About this task:
Below are the records; collect from them each line containing the string "computer".

Source data:
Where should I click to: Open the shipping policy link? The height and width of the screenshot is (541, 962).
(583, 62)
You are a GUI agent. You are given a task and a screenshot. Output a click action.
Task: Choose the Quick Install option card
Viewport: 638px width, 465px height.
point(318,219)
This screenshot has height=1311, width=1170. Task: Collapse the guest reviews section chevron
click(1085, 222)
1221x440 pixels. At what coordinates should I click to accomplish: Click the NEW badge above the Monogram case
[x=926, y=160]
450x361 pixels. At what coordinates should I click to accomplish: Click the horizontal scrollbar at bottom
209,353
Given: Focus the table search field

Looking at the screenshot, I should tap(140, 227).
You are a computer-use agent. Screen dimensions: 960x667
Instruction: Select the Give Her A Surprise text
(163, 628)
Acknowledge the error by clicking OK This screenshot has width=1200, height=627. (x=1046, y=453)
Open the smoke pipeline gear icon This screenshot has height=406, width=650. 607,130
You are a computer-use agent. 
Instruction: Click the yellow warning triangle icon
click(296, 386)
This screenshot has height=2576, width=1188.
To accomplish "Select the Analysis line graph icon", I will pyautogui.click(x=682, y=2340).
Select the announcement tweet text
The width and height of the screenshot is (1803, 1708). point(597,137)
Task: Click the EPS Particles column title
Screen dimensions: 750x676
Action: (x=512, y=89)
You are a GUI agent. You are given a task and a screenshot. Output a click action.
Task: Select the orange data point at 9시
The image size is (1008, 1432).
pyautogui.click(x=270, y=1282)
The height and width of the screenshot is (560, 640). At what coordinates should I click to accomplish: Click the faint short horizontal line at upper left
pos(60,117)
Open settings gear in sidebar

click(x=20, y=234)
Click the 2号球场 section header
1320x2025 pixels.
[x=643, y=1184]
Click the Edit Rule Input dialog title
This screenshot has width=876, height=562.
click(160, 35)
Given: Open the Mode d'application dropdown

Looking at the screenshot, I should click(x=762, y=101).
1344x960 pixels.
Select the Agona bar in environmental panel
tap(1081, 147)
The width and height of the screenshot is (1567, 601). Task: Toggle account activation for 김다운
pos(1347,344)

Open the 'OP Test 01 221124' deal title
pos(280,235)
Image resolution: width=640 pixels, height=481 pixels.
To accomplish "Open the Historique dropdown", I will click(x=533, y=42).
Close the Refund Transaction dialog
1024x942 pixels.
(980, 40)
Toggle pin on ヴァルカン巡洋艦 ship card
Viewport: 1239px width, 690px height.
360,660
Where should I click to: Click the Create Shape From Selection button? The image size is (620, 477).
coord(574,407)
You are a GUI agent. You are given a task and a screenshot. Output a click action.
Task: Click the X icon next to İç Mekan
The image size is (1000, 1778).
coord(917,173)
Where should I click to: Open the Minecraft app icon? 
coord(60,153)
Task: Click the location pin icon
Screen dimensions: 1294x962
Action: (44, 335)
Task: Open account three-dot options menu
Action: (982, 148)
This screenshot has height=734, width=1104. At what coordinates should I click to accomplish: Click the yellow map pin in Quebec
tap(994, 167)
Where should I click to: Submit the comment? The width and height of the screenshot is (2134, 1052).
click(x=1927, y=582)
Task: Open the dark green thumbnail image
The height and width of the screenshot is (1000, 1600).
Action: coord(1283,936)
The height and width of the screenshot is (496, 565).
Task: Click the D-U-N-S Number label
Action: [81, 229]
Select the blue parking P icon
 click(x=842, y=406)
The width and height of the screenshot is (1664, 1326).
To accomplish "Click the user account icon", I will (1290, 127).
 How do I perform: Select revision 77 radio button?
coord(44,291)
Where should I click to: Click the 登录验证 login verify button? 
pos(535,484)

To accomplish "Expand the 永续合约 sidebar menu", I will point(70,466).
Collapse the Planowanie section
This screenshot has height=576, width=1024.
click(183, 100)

The answer:
You are a computer-use agent. Screen dimensions: 960x667
You are a computer-use agent. 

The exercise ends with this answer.